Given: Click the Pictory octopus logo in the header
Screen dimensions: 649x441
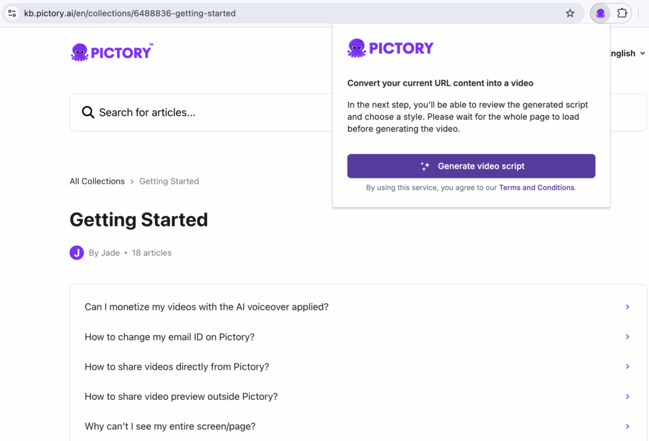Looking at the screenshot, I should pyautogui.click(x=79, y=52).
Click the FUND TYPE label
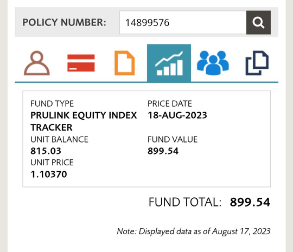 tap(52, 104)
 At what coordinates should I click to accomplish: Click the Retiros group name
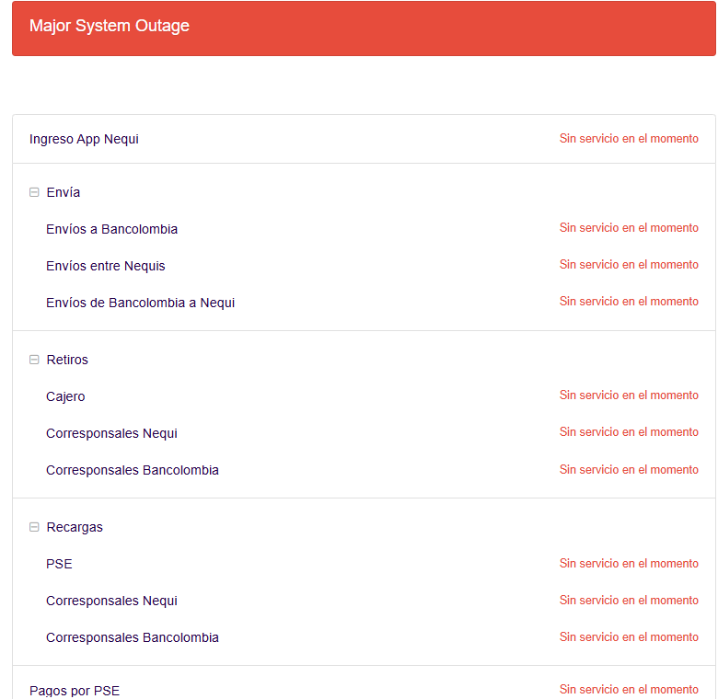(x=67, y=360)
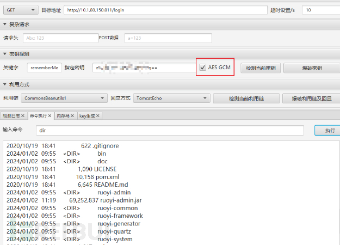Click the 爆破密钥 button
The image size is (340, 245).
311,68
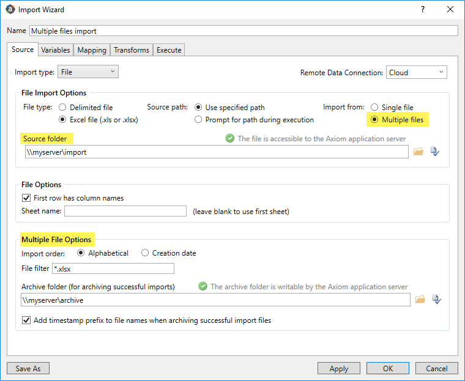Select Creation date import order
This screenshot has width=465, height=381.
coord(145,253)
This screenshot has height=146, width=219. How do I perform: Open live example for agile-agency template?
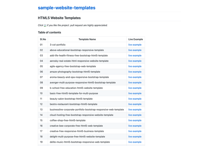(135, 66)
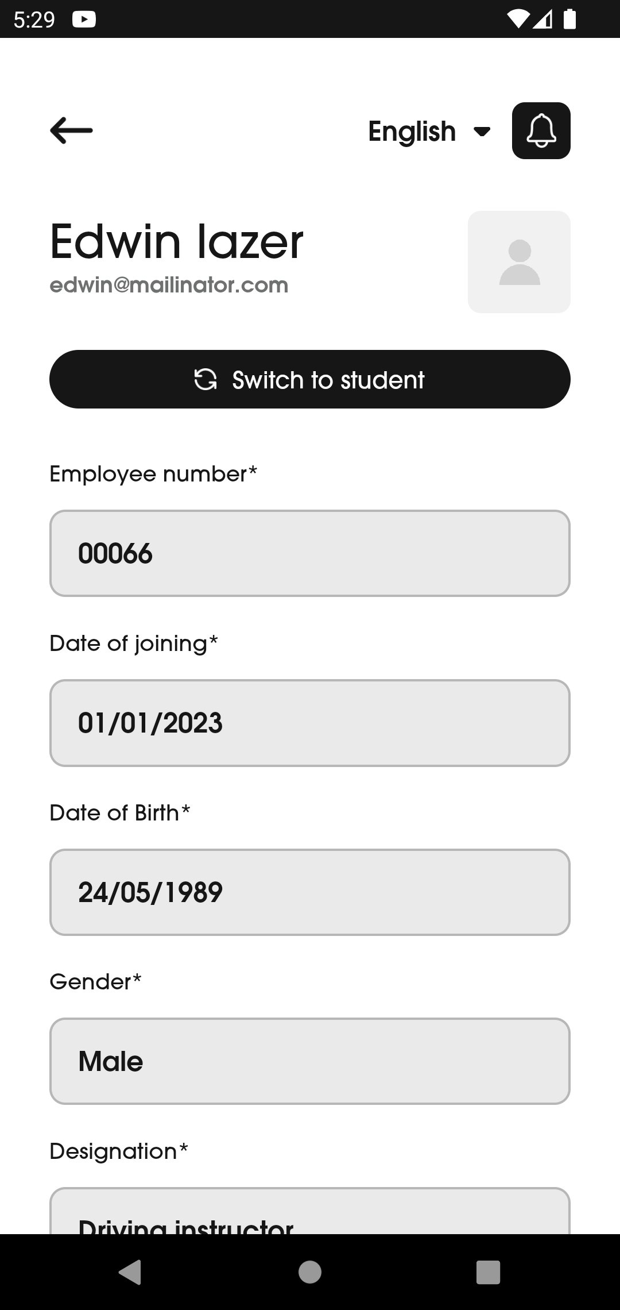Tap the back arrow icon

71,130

● Given exercise:
Copy out word for word the lines from the one containing "This screenshot has height=146, width=219." through the last line, including both, and leave the pictures out.

● Reply to the task:
This screenshot has height=146, width=219. How do I perform: Open live example for agile-agency template?
(135, 66)
Tap the back arrow icon

71,130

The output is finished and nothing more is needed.